TASK
Could you repeat, word for word, the line with "Given: Click the Preset button" and every line after it in the records below, leaving out any pictures?

RECORD SET

────────

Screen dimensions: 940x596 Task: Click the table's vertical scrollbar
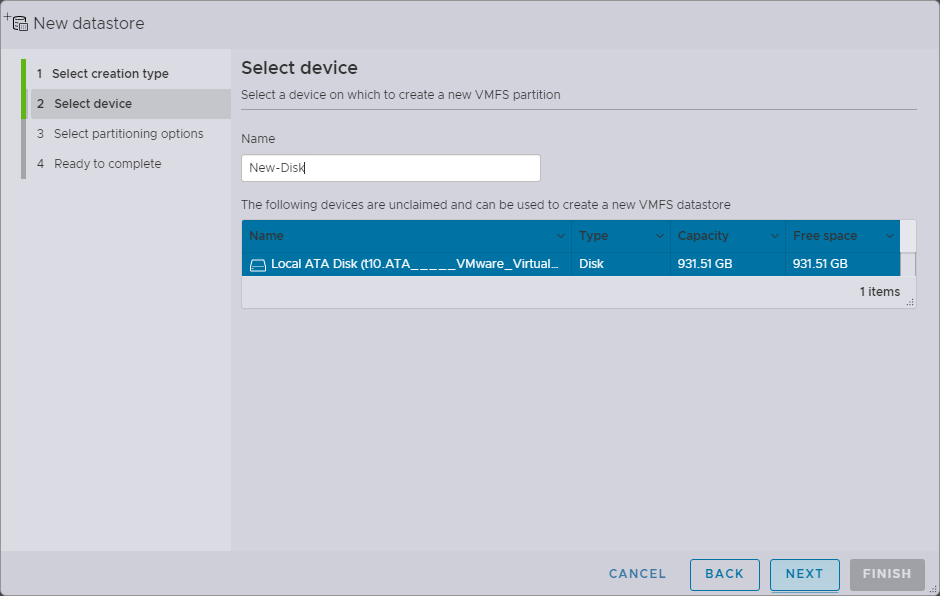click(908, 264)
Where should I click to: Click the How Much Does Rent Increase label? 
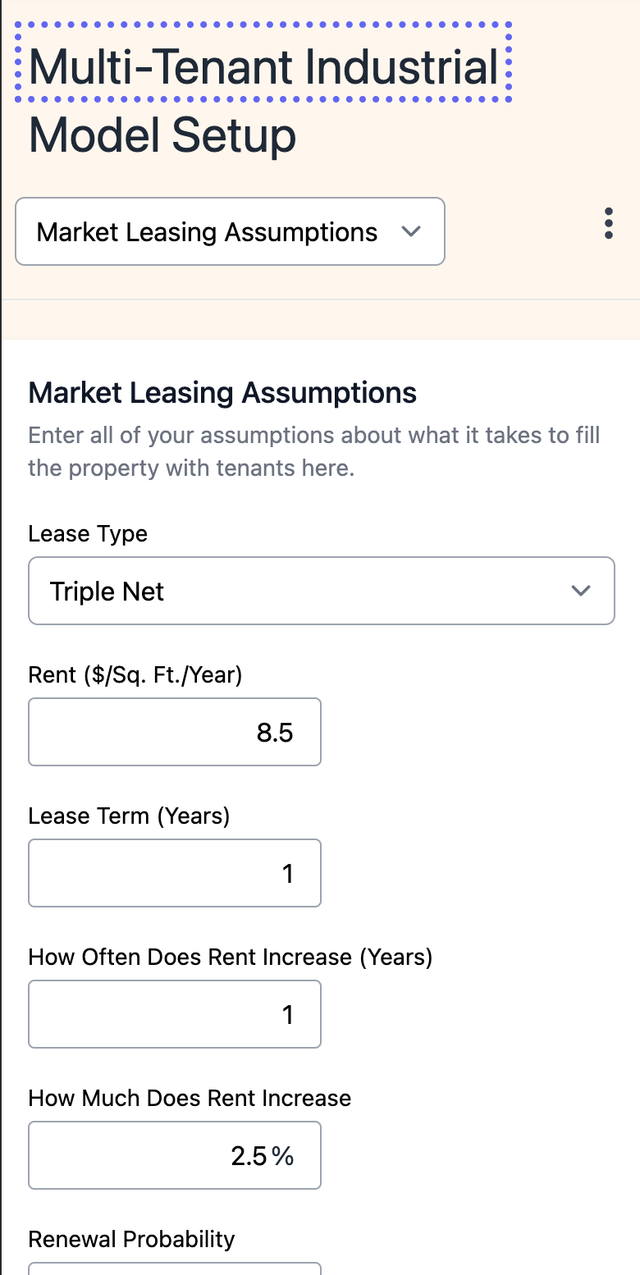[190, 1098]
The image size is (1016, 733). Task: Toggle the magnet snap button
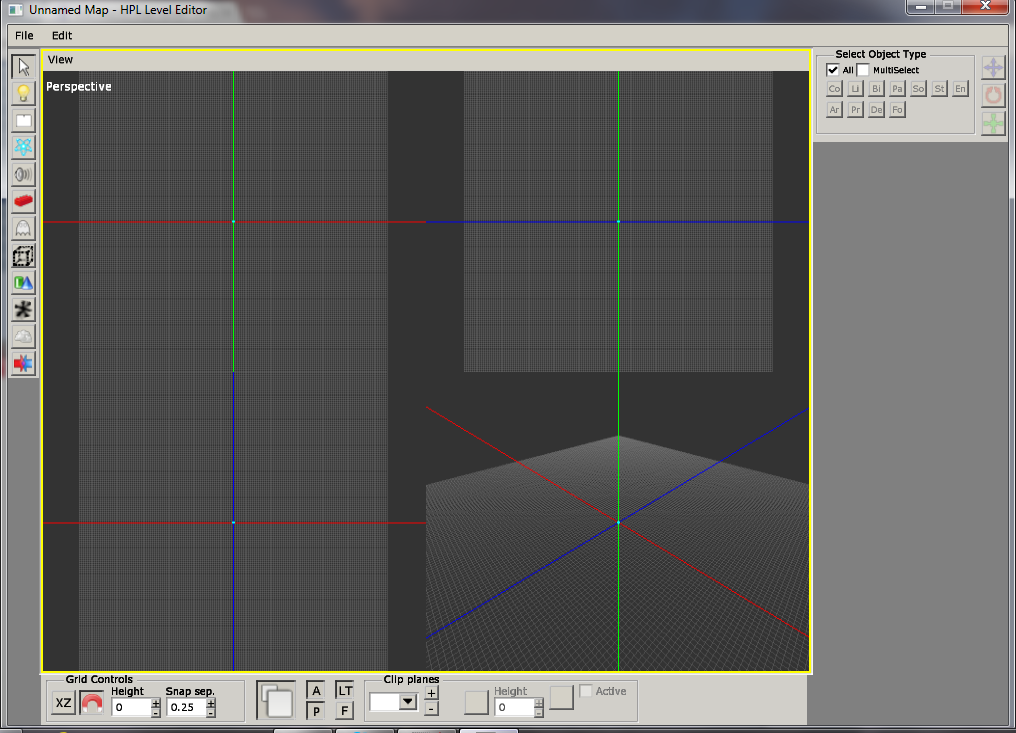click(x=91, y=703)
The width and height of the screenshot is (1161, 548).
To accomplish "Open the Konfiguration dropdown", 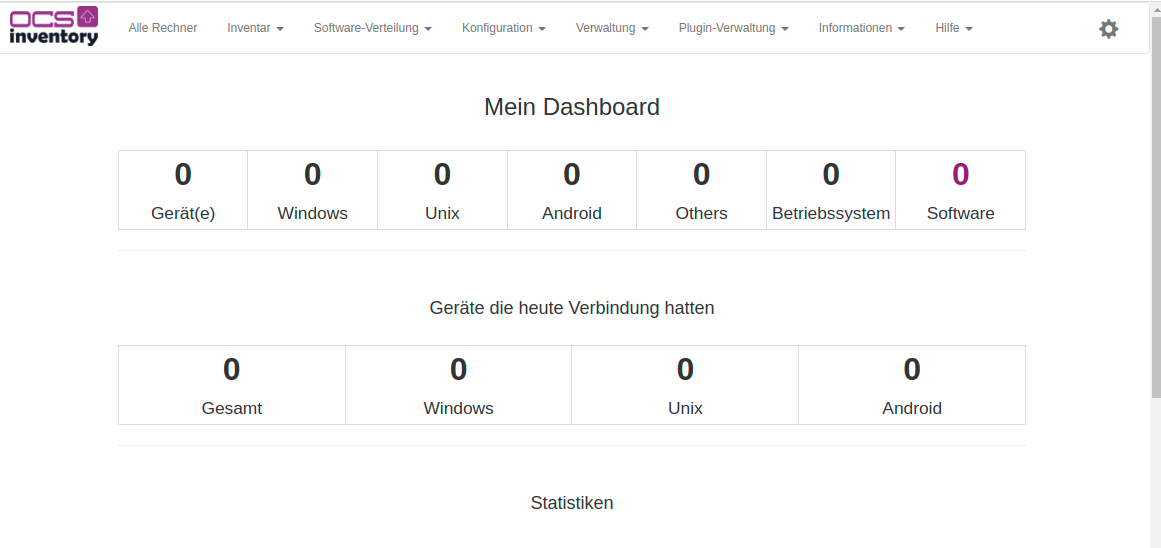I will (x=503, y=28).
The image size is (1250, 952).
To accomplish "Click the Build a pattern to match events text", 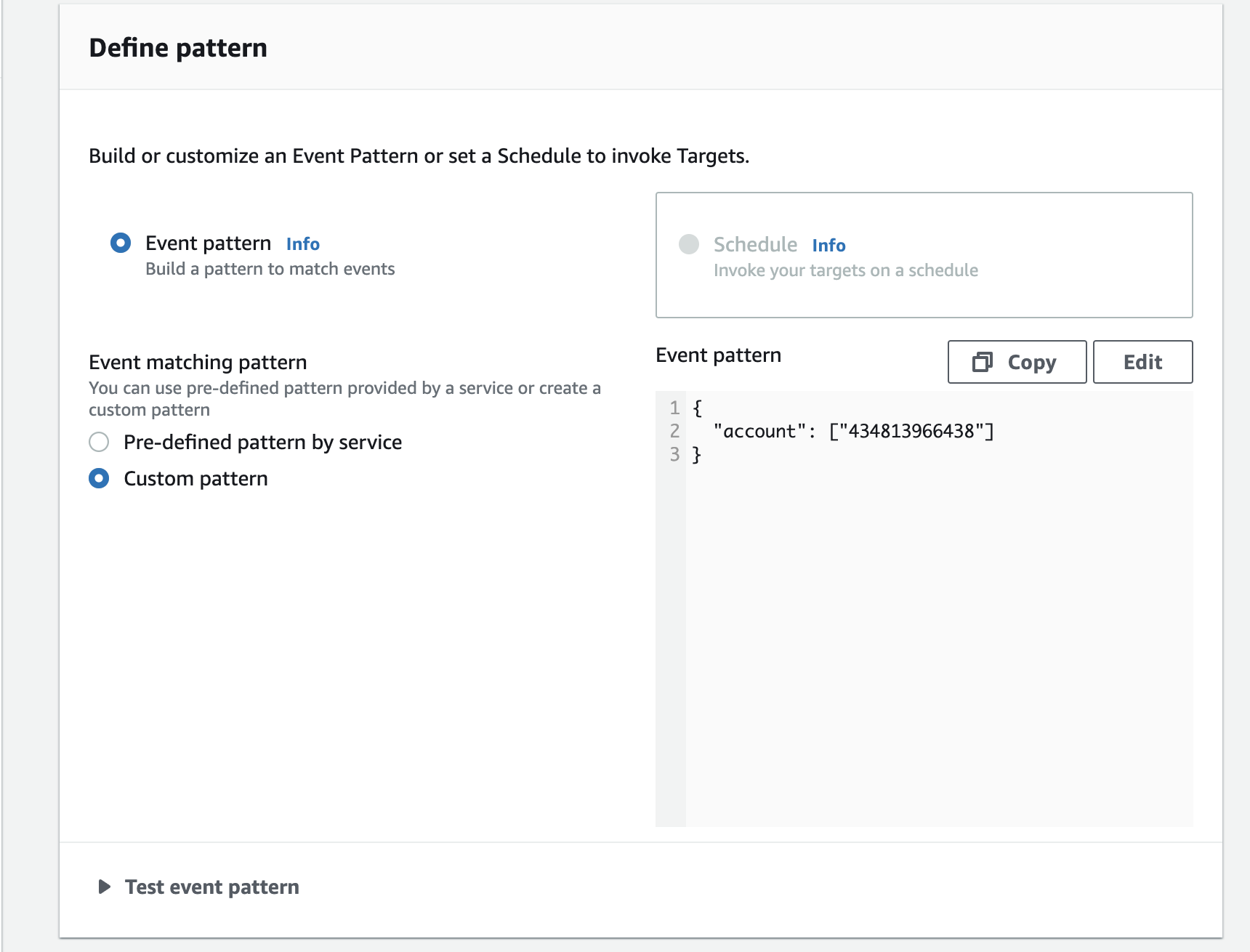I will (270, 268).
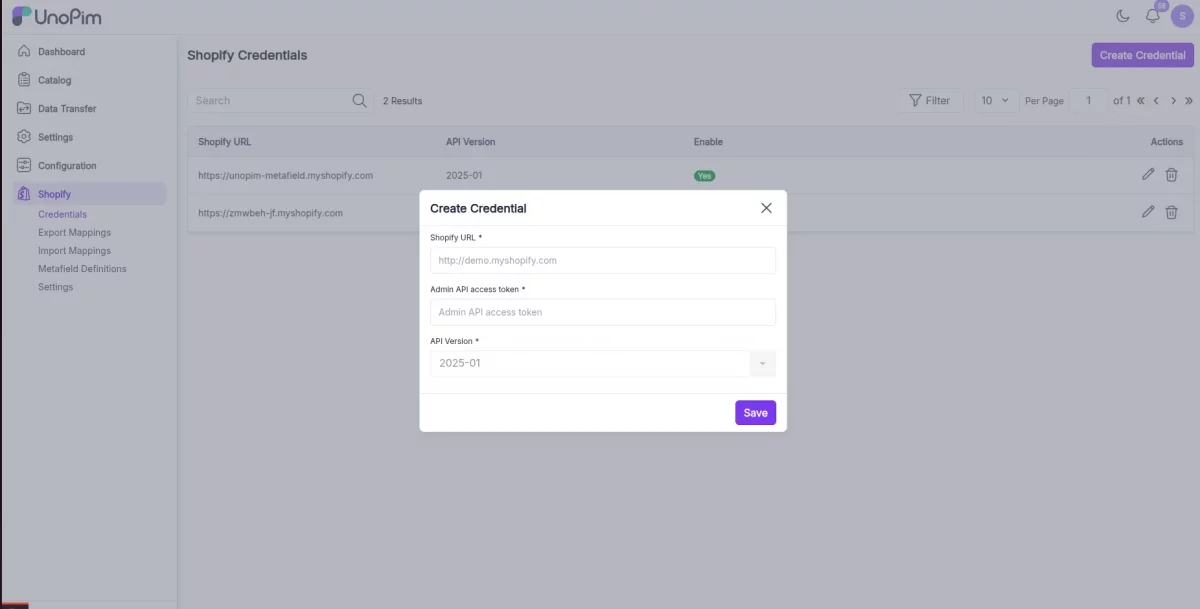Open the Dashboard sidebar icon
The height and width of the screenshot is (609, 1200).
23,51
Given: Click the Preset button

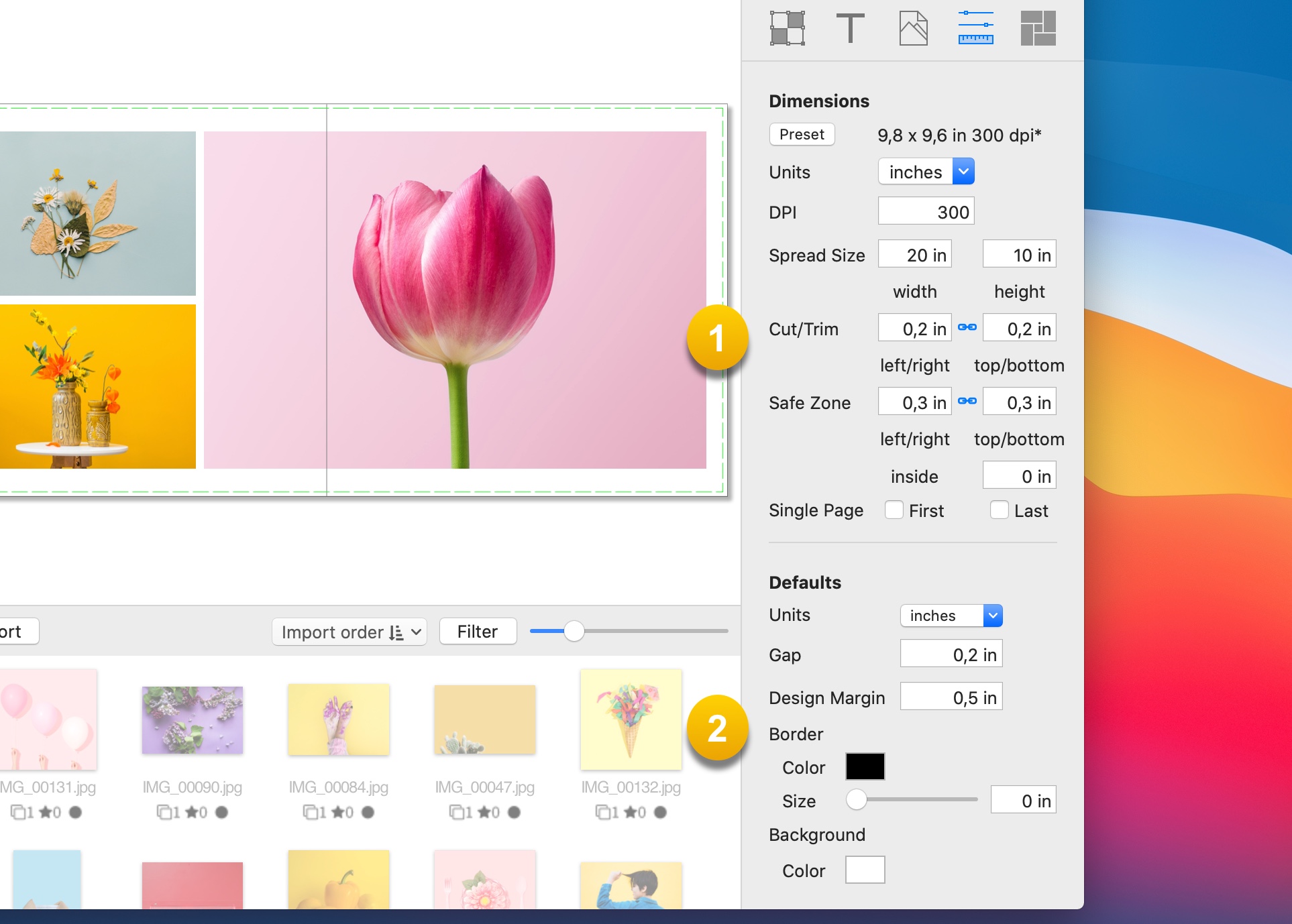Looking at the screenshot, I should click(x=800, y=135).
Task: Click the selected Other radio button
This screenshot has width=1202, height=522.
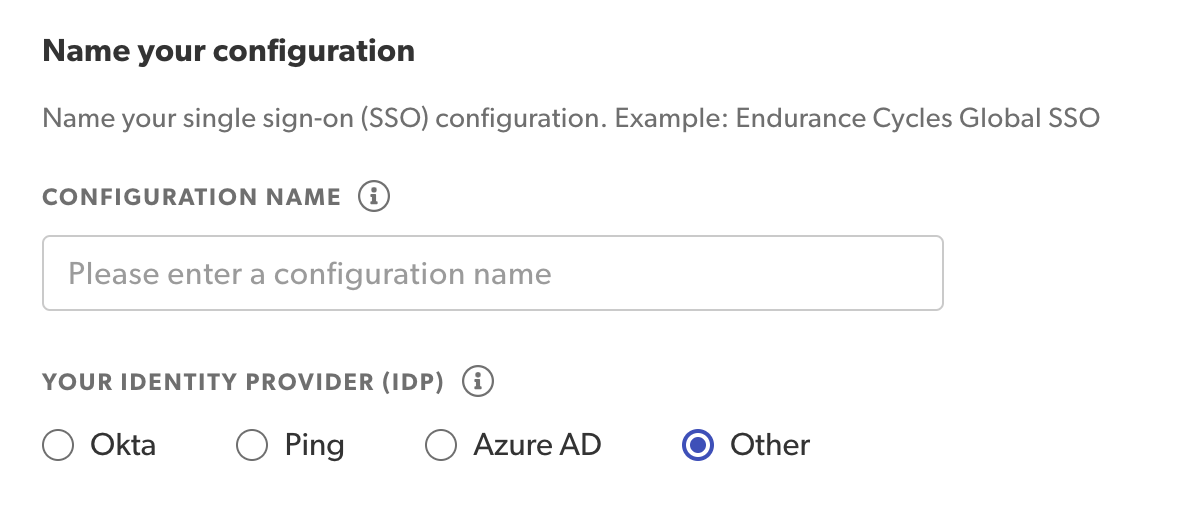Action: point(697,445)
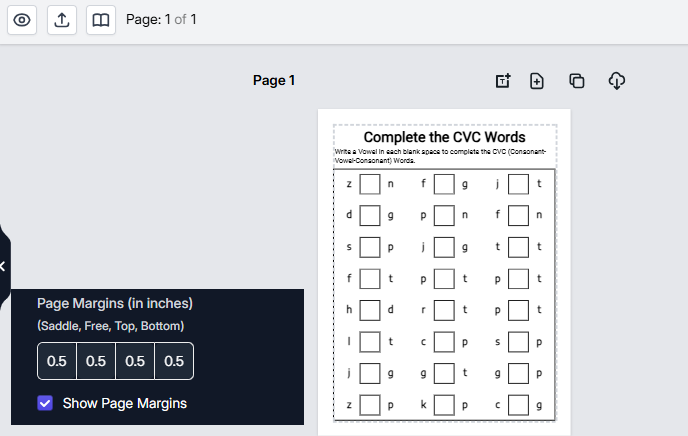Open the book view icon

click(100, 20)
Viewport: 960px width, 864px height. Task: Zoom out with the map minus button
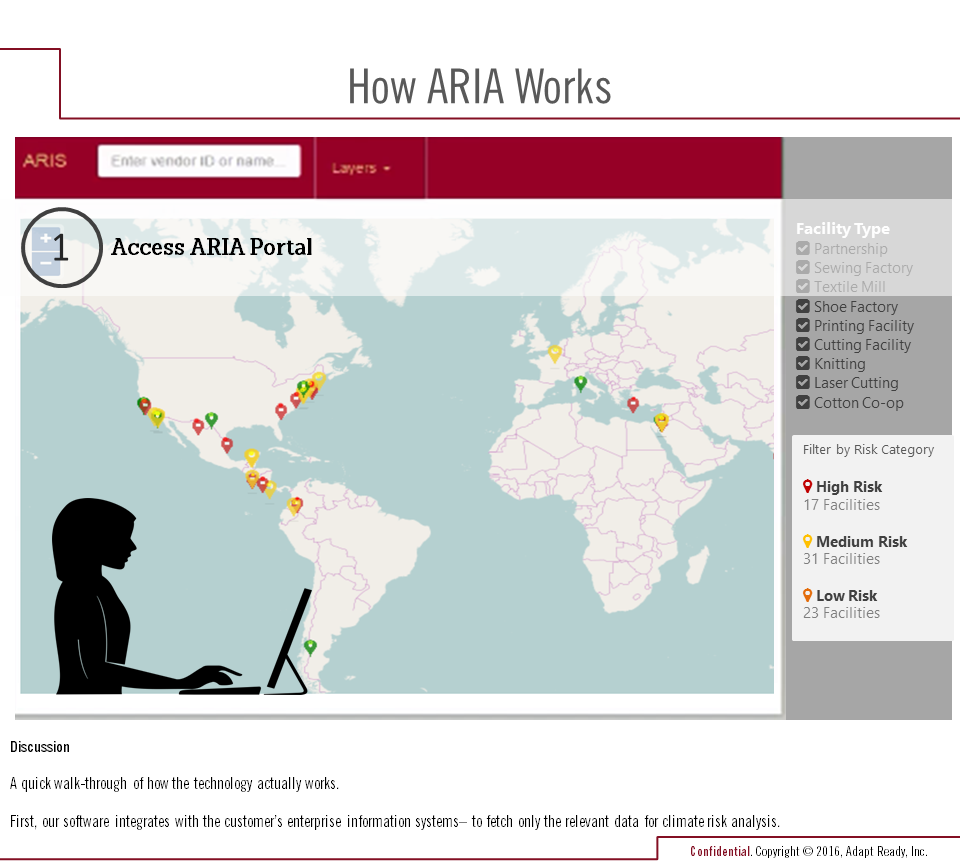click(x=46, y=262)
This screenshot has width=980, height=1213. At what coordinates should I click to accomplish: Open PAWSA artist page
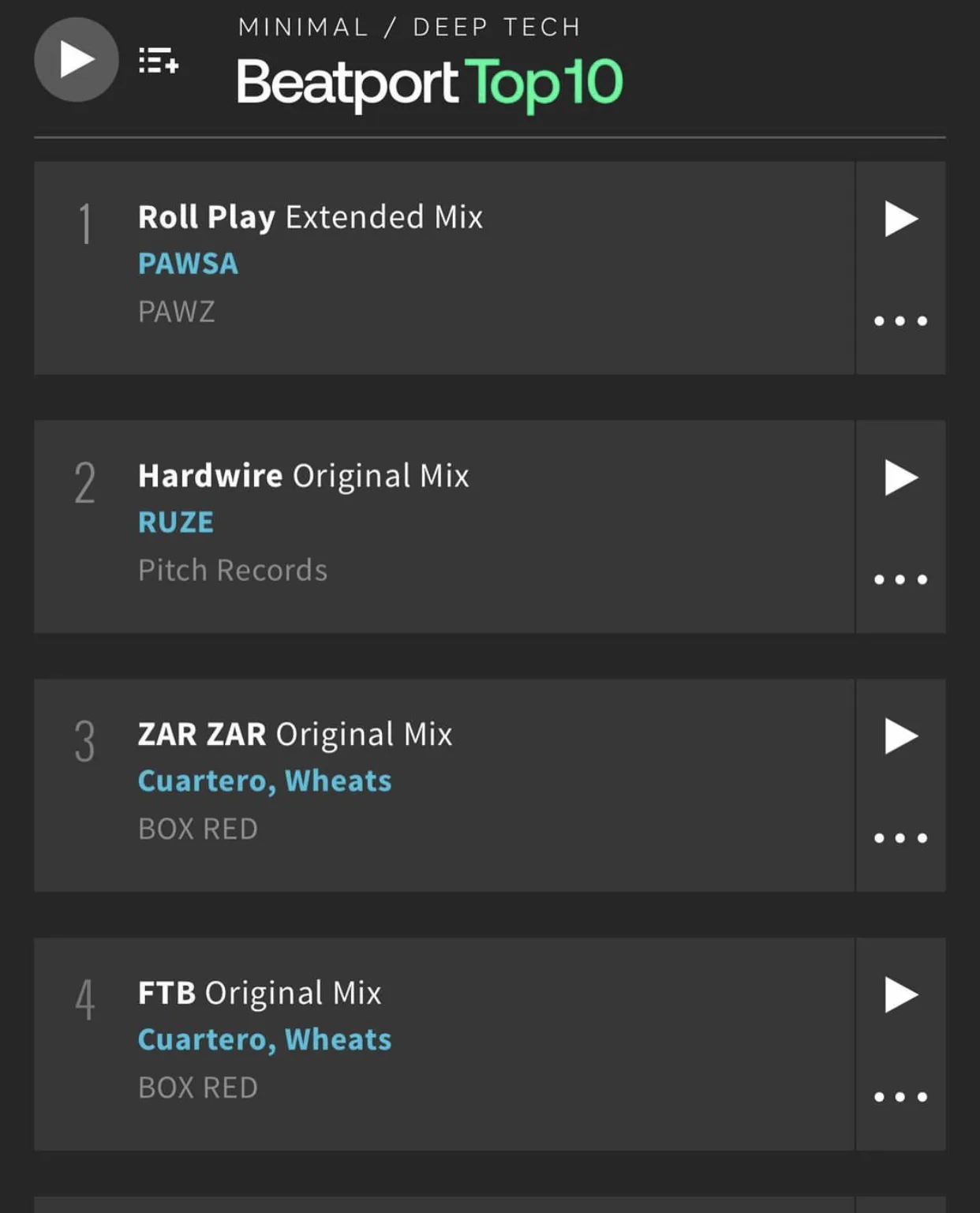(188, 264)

────────

TASK SOLUTION
Given: Click the Preset button

Looking at the screenshot, I should click(x=800, y=135).
Task: Click the selected Other radio button
This screenshot has width=1202, height=522.
Action: point(697,445)
Open the book view icon

click(100, 20)
Viewport: 960px width, 864px height. Task: Zoom out with the map minus button
click(x=46, y=262)
This screenshot has width=980, height=1213. At what coordinates should I click to accomplish: Open PAWSA artist page
(188, 264)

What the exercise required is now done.